July 29, 2021
Honeypot security technique can also stop attacks in natural language processing
As online fake news detectors and spam filters become more sophisticated, so do attackers' methods to trick them—including attacks through the "universal trigger." In this learning-based method, an attacker uses a phrase or set of words to fool an indefinite number of inputs. A successful attack could mean more fake news appearing in your social media feed or spam reaching your email inbox.
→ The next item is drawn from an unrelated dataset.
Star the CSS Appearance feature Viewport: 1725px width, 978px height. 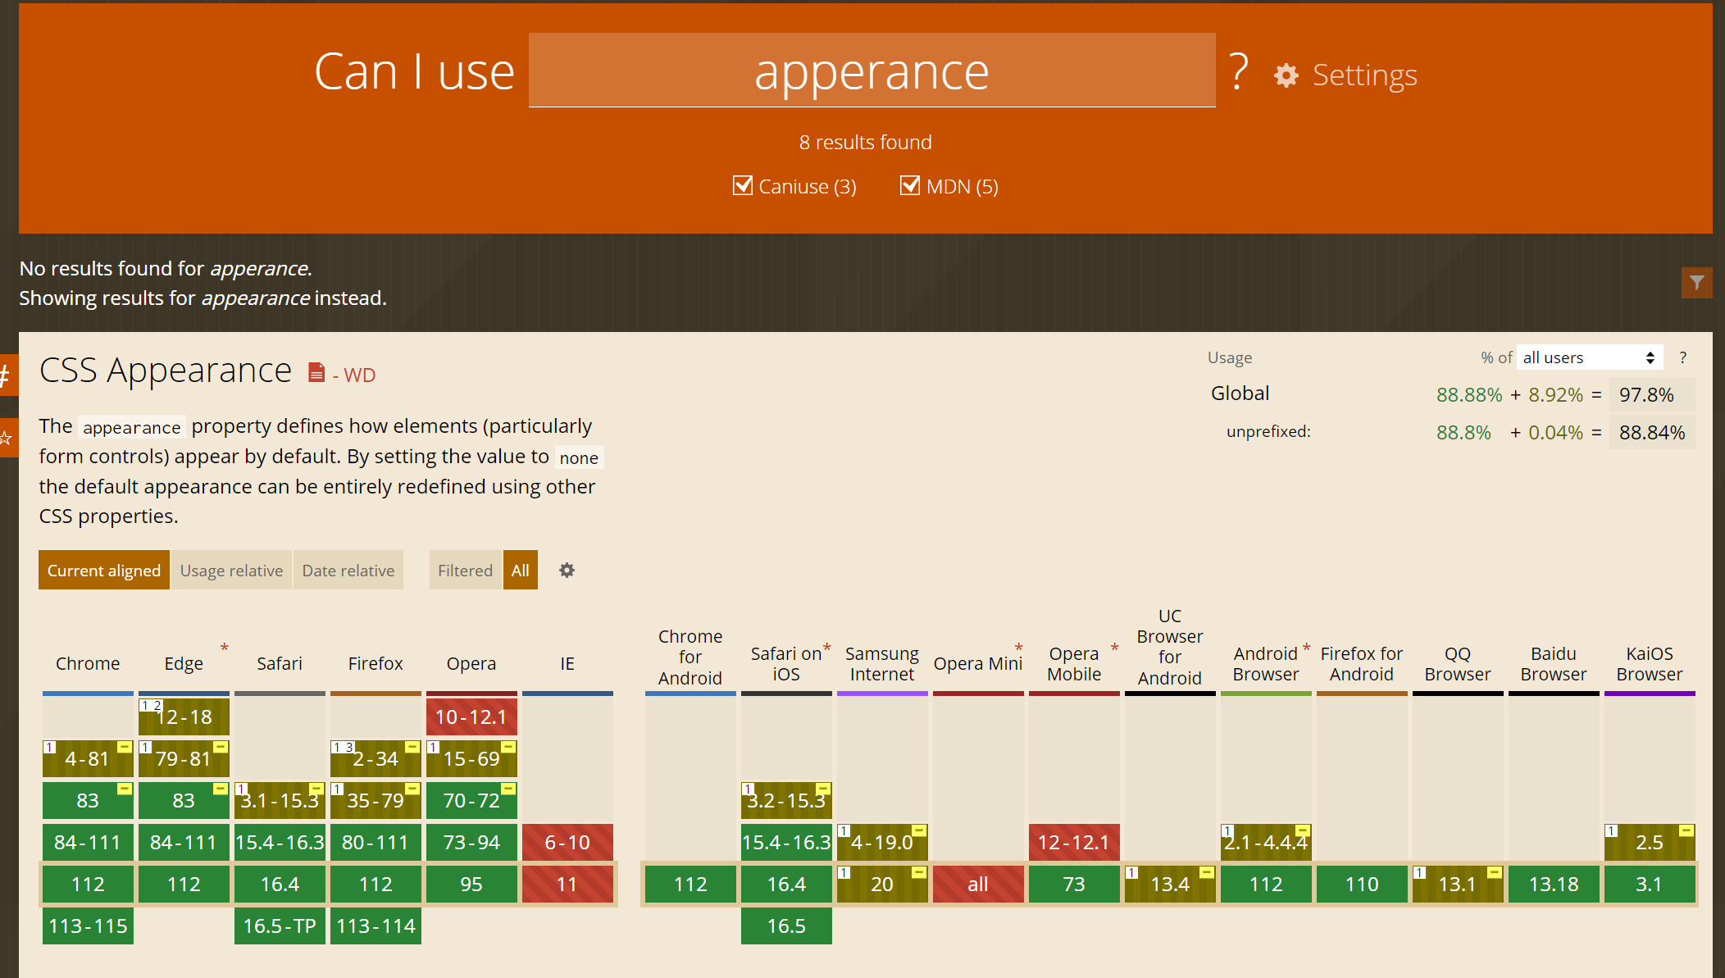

Borrowing a technique commonly used in cybersecurity to defend against these universal trigger-based attacks, researchers at the Penn State College of Information Sciences and Technology have developed a machine learning framework that can proactively defend against the same types of attacks in natural language processing applications 99% of the time.
The model, called DARCY, uses a cybersecurity concept known as a "honeypot" to bait and catch potential attacks on natural language processing applications, such as fake news detectors and spam filters. Serving as a decoy, the honeypot attracts an attacker by drawing them to words and phrases they are targeting in their hack.
"Attackers try to find these universal attack phrases, so we try to make it very attractive for them to find the phrases that we already set," said Thai Le, doctoral student of information sciences and technology and lead author on the research paper. "We try to make the attacking job very easy for them, and then they fall into a trap."
DARCY searches and injects multiple trapdoors, or baits, into a textual neural network—the technology that drives natural language processing applications—to catch and filter out malicious content generated by universal trigger attacks.
"As far as we know, this is the first work that utilizes the concept of honeypot from the cybersecurity domain in defending textual neural network models against adversarial attacks," said Dongwon Lee, professor of information sciences and technology and principal investigator of the project.
Le explained that current defense methods against adversarial attacks are largely reactive, meaning that defenders must observe and learn hackers' techniques after an attack and then wait for another attack to detect and remove them.
With DARCY, the novel idea of a proactive defense approach could help to detect and prevent attacks.
"What people used to do is train a machine learning model and then try to defend it after it's trained," Le said. "But what we are trying to do is defend during the training process so we proactively protect models during the training phase."
The researchers tested DARCY on four separate text classification datasets and used the framework to defend against six different potential attack scenarios, such as whether an attacker had access to the detection network or if they are aware of the embedded trapdoors. DARCY significantly outperformed five existing adversarial detection algorithms that served as defensive baselines.
"For instance, DARCY was able to detect the universal trigger based adversarial attacks with up to 99% true positive rate and less than 2% false positive rate in most cases, which is a significant improvement over existing baselines," said Lee.
Seeing the effectiveness of using a successful cybersecurity defense tactic to defend natural language processing applications, the researchers hope to use the same techniques and framework to prevent other types of attacks in the future.
"Applying a concept from a very different field is intriguing, because we can see how different fields connect with each other and how the security umbrella can apply to many different aspects in computer science," Le concluded.